To motivate the use of ts2ts relationships for browsing documents, Figure 2 provides an example that compares them to d2w relationships. The example is in an educational domain on Adelson-Velsky and Landis’ (AVL) trees, a subject taught in Computer Science curricula. The example corresponds to manual transcripts from video lectures. In Figure (a)a, the target word is “BST” (Binary Search Tree). From this example it is possible to understand why d2w relationships are not helpful when specific information in a document needs to be found. In there are multiple occurrences of the word “BST”, indicating that it is used in different topics of the lecture. The problem is that from the word we can only reach a document, which gives no indication of the context where it was used. Even if the word is highlighted, such as in the example, we still would not know which of the occurrences is the appropriate one. This contrasts with the ts2ts relationship in Figure (b)b, where it is possible to easily find in both documents where the topic of binary search trees is covered. Since the relationship is established at the topic segment level on both ends, users can immediately analyze the corresponding text, since it is topically self-contained.

(a) Subfigure 1 list of figures text
(b) Subfigure 2 list of figures text
Figure 2: Cross-document relationships in the AVL domain.

The research area in which this work is framed is graph-community detection [6, 7]. We propose the use of these methods to explore a co-occurrence graph structure, which models how words relate in different documents. The goal is to use the discovered word communities to perform cross-document relationship identification. We hypothesize that approaches based on text similarity, such as clustering, cannot cope with this task, since a substantial part of the vocabulary is shared in related documents. In this context, one of the challenges consists of studying ways to use the discovered words communities to identify cross-document topic segment equivalence relationships.

Our main contributions are:

  • Create an annotated corpus for studying topic segment relationships.

  • Formalize a graph-community detection technique to automatically discover topic segment relationships.

  • Evaluate the task of topic segment relationship identification with techniques from different research areas.

## [COLLECTED DATA]

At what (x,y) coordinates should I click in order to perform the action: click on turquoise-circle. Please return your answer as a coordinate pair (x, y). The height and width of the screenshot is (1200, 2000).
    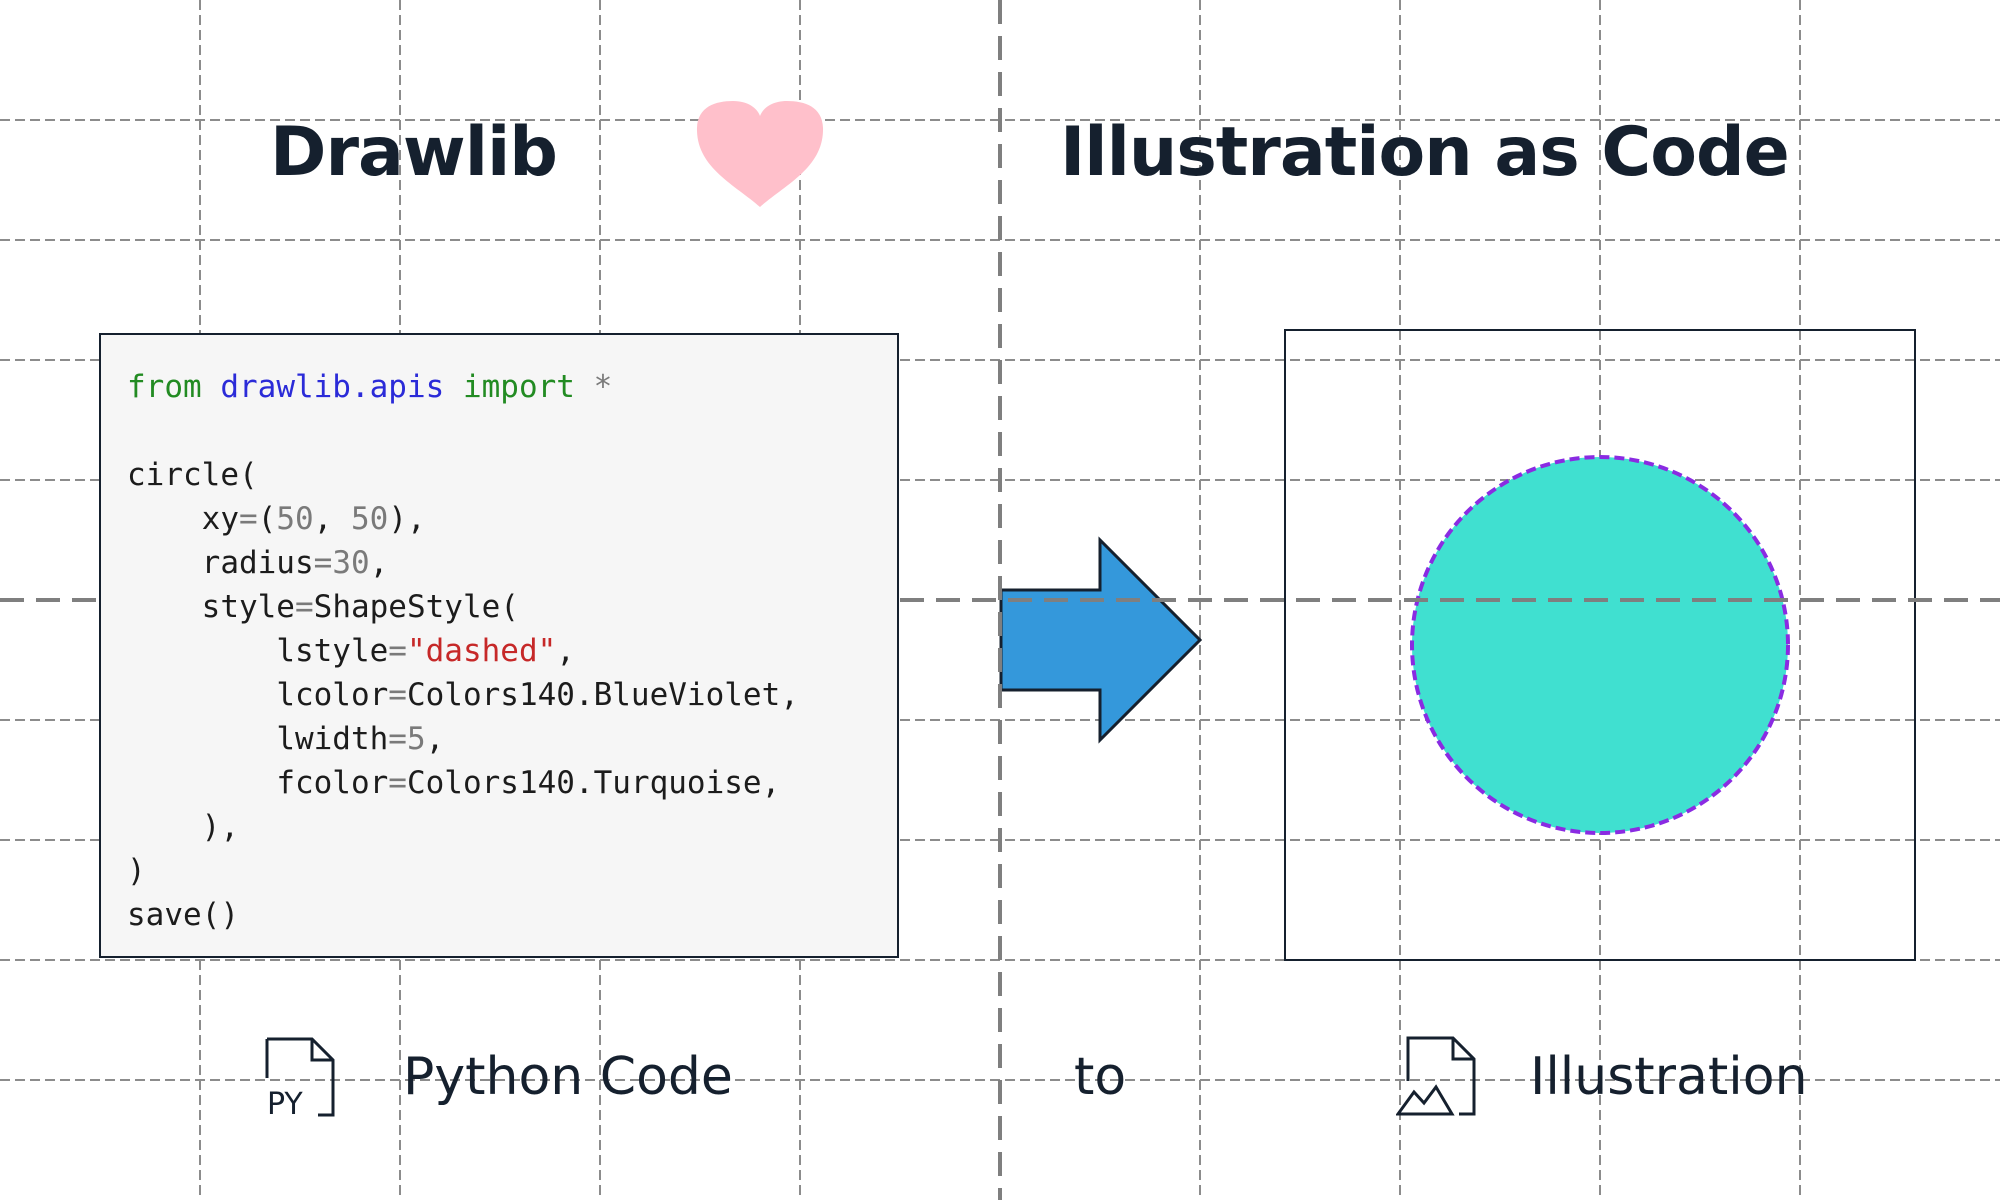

## [TASK LIST]
(a) Write out the part of the passage on topic segment relationships starting at "The research area" and ending at "studying topic segment relationships.".
(b) According to the passage on topic segment relationships, what research area frames this work?

## [ANSWER SECTION]
(a)
The research area in which this work is framed is graph-community detection [6, 7]. We propose the use of these methods to explore a co-occurrence graph structure, which models how words relate in different documents. The goal is to use the discovered word communities to perform cross-document relationship identification. We hypothesize that approaches based on text similarity, such as clustering, cannot cope with this task, since a substantial part of the vocabulary is shared in related documents. In this context, one of the challenges consists of studying ways to use the discovered words communities to identify cross-document topic segment equivalence relationships.

Our main contributions are:

  • Create an annotated corpus for studying topic segment relationships.

(b) Graph-community detection.